Après ces déclarations collectives, l’Instance permanente a donné la parole à des représentants d’organismes nationaux et associations qui ont adressé des demandes concrètes aux États.  Le représentant de l’Assemblée des Premières Nations a ainsi demandé à tous les États, et surtout au Canada, de défendre le droit de préserver les langues autochtones.  Il a estimé que ces droits linguistiques n’étaient pas assez protégés, notamment en raison du manque de ressources pour en assurer la revitalisation.  Le représentant de Perspective tatare de Crimée a, lui, souligné que les OMD ne seraient pas réalisés sans accès à la terre.  Il a demandé au Gouvernement d’Ukraine d’agir dans ce sens, par l’adoption d’une loi.  Enfin, le représentant de la Fédération Khmer Kampuchea Krom a fait valoir que le Gouvernement vietnamien ne les considérait pas comme un peuple autochtone et que cela constituait un obstacle de taille dans la réalisation des OMD, notamment en raison des limites de l’aide financière.

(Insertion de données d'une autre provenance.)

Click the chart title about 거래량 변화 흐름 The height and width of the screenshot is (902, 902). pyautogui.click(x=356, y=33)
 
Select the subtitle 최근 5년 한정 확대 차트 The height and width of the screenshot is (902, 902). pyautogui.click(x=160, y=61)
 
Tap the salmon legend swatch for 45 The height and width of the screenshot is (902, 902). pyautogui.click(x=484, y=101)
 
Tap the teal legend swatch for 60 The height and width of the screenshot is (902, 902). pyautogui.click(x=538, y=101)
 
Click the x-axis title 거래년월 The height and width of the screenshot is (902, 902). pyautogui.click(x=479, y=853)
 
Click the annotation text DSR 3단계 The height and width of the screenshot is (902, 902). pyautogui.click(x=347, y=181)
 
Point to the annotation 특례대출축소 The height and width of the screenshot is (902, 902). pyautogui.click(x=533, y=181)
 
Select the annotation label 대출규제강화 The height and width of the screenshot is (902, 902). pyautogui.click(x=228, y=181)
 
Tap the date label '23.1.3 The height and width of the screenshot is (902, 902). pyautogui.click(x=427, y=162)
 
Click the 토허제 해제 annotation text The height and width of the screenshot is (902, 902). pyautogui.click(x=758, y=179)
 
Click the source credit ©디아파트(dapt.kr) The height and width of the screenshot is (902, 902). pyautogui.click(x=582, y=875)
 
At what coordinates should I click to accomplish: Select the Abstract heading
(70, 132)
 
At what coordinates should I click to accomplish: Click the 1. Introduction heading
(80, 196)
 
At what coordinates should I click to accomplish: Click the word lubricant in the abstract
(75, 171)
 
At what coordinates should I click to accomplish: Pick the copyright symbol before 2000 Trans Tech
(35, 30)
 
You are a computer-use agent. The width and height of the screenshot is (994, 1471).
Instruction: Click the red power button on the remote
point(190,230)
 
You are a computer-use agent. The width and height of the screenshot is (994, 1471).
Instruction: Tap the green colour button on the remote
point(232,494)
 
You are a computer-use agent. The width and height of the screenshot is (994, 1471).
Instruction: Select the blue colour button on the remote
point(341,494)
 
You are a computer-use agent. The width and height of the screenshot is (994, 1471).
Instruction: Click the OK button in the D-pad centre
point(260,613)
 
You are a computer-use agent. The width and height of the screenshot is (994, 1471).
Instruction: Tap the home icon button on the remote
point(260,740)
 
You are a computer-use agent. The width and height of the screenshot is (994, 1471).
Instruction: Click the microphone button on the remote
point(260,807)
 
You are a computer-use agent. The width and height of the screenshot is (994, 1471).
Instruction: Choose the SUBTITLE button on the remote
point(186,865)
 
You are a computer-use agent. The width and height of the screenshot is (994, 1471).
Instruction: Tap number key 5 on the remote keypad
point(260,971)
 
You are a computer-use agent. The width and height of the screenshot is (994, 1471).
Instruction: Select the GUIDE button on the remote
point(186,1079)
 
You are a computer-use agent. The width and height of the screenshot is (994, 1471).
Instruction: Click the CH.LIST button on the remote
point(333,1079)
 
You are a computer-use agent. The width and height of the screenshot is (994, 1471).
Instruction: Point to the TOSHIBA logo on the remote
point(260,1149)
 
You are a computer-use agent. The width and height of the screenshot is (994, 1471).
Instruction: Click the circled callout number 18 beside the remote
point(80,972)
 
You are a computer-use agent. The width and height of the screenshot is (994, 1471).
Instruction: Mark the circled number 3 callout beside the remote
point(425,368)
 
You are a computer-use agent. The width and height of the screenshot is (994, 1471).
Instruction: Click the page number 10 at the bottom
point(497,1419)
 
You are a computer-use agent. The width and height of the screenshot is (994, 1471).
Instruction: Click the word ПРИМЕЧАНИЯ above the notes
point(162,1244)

Dialogue interactif avec les institutions des Nations Unies


Pour la représentante du Fonds des Nations Unies pour l’enfance (UNICEF), redéfinir les OMD suppose d’intégrer plus avant la perspective autochtone en valorisant notamment leurs propres enseignements ancestraux et leurs connaissances. D’autres intervenants ont évoqué la nécessité de rendre accessibles dans les endroits les plus reculés les services de base en matière d’éducation et de santé, et cela en tenant compte des rapports spéciaux que les autochtones entretiennent avec leur environnement naturel. 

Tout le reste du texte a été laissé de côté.